抄録
【目的】 前報では、ハーブのひとつであるレモンバームに多く含まれる機能性成分のロスマリン酸の抗酸化活性について報告した。一般にレモンバームは料理の食材としてあまり利用されていないが、α-グルコシターゼ阻害活性が高いことから料理への活用を目的として、大学生を対象に官能検査を行い検討した。なお今回は「ご飯」への応用を試みた。
【方法】 試料はPとQの2種類調製し、Pはレモンバームのみを添加したご飯(ハーブ添加量は米重量の2%、固形コンソメ0.4%)、Qは鶏肉、人参を添加したご飯(ハーブ2%、固形コンソメ0.4%、バター2%、鶏肉33%、にんじん20%、みりん2%、しょうゆ3.3%、酒3.3%)とした。調査対象は管理栄養士養成施設の1、2年生183名で外観、香り、味、テクスチャー、後味、総合評価の6項目について7段階評点法により検討した。

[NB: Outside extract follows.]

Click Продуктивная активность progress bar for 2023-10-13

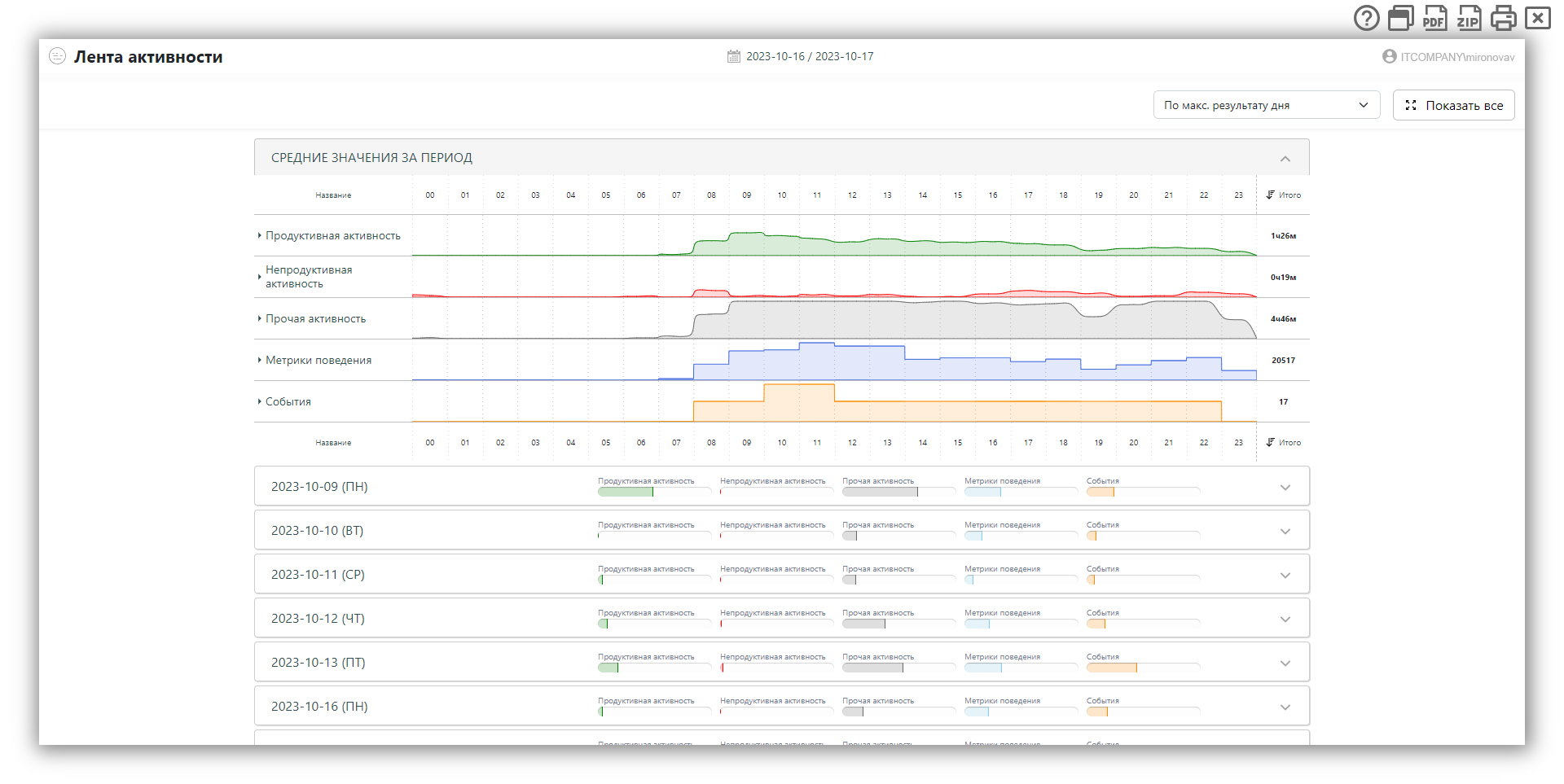(653, 668)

【結果】 PとQでは、Qのほうが外観、香り、味、テクスチャー、後味、総合評価全てにおいて評価が高く、有意な差が見られた(p<0.01)。具材としてハーブだけでは外観が悪く、香りも強すぎるため単品でご飯に用いるには、やや不適切であるが、他の食材と併用することにより、嗜好性が高くなり、日常の料理として活用されることが期待された。